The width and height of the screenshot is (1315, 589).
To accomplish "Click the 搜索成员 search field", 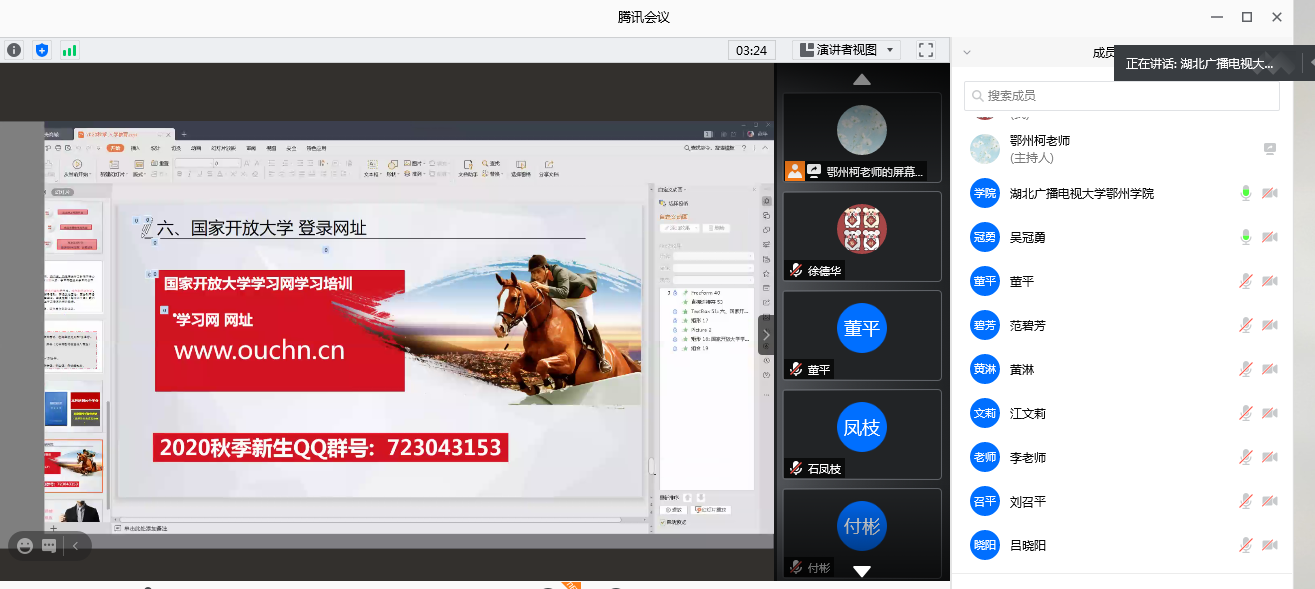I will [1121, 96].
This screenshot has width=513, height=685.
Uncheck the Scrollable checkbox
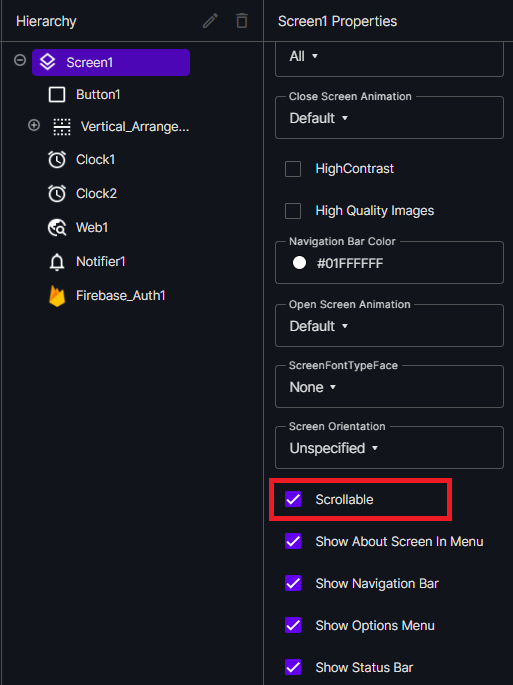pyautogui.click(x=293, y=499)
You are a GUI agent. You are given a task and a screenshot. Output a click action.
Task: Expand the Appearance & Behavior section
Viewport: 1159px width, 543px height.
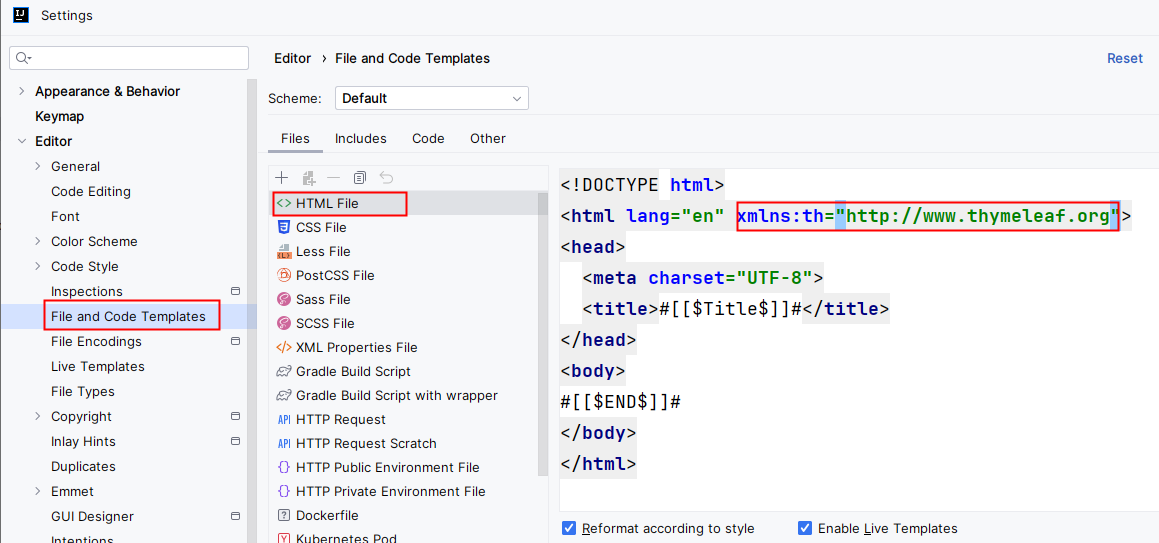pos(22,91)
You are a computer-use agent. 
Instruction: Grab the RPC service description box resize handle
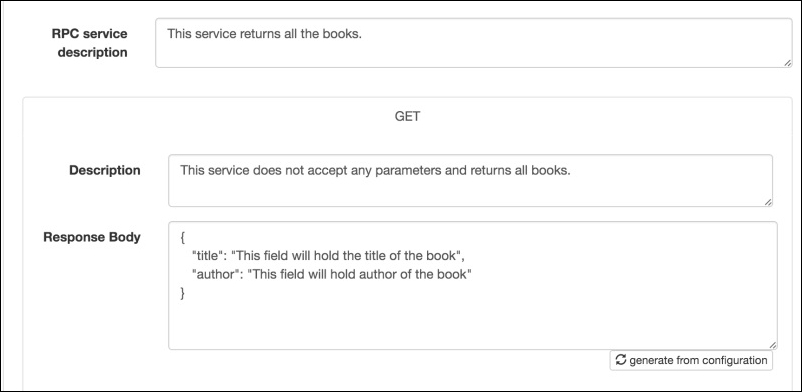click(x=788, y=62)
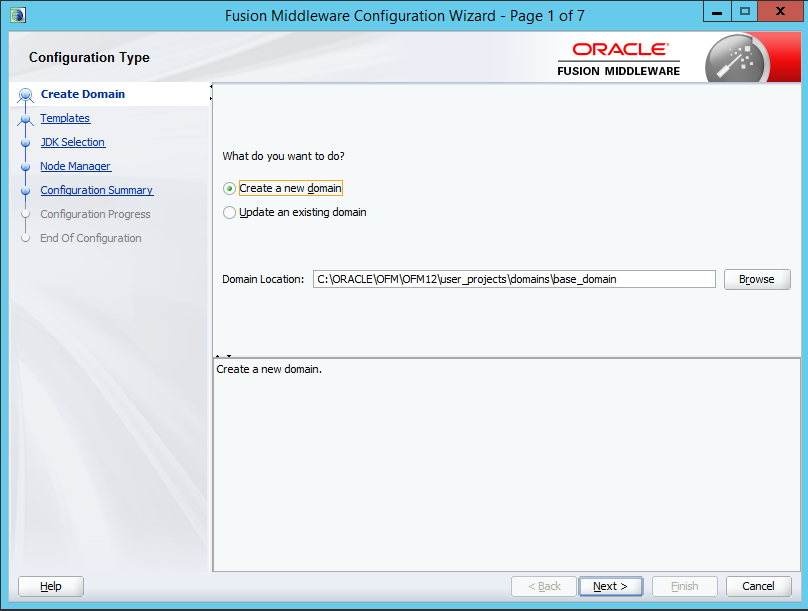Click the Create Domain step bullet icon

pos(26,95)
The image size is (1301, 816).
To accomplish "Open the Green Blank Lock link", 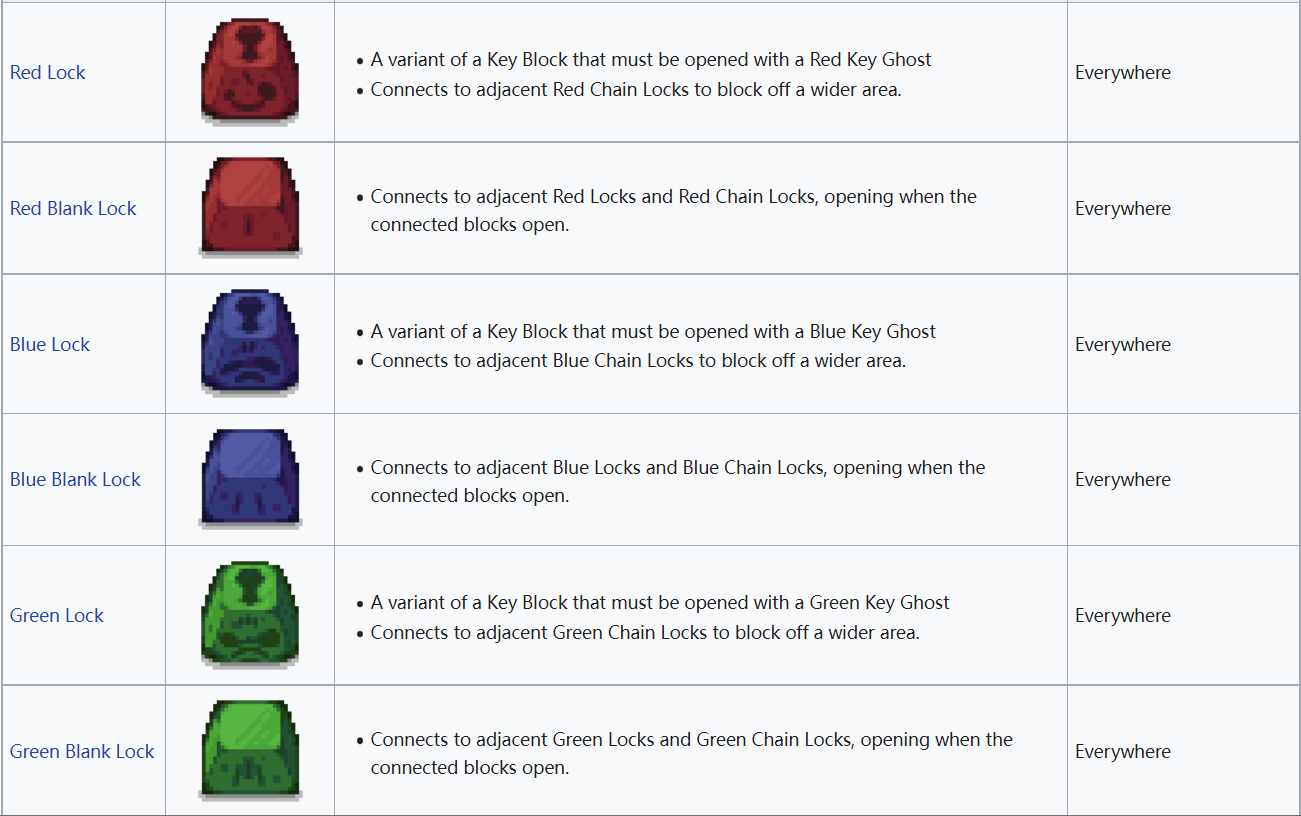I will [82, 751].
-=-=-
Within the material above, find every line containing the word "agent" and copy it.

You are a GUI agent. You are given a task and a screenshot. Output a click action.
You are a computer-use agent. 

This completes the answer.